Unleashing the potential of the kava industry

The kava industry is arguably Vanuatu’s most important and interesting sector. According to data from the 2020 National Population & Housing Census it provides income and support to 42% of households around Vanuatu (26,000 households in total) – putting this into context there were around 20,000 individuals employed in the formal private sector prior to borders closing. It is Vanuatu’s most important cash crop – the domestic market is very strong and in 2019 it was responsible for 57% of merchandise exports. When prices are high it gives farmers a level of income
which is extremely difficult to achieve otherwise – as a 2019 Comparative Report by the Asian Development Bank
put it ‘At current prices no other crop or livestock enterprise can come anywhere near kava in terms of profitability’. It is also a unique industry – both in terms of its immense cultural and historical value for Vanuatu and the Pacific, and in terms of the product itself; a natural drug which gives a short, low-level, relaxing buzz, with far fewer health impacts or side effects compared to alcohol and tobacco.

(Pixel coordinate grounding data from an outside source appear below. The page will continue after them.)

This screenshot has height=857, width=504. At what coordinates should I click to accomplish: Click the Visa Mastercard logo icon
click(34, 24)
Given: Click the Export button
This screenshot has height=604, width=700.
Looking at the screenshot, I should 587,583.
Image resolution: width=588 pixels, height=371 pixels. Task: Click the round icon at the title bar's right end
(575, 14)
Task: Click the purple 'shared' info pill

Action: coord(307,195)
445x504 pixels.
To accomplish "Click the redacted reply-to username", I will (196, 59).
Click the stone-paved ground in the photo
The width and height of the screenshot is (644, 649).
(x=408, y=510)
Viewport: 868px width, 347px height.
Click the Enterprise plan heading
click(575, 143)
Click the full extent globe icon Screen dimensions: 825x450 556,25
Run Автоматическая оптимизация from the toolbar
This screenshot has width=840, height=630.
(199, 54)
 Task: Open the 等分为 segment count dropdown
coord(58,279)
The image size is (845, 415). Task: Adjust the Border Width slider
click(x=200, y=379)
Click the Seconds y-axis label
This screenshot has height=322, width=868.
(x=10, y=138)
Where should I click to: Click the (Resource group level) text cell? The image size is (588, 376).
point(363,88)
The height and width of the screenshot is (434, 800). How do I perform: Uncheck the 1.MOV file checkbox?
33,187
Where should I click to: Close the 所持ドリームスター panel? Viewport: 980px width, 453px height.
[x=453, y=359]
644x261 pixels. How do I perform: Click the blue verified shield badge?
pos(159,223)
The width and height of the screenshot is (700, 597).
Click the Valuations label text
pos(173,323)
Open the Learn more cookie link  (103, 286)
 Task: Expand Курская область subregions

Furthermore, it’s the only product which is nearly exclusively produced in the Pacific – meaning Vanuatu is a major
player in the global economy, with low quality data suggesting Vanuatu may be the world’s largest exporter. Furthermore, there is huge growth potential – currently almost all of Vanuatu’s exports go to just four countries (the USA, New Caledonia, Fiji, and Kiribati) leaving large levels of untapped demand.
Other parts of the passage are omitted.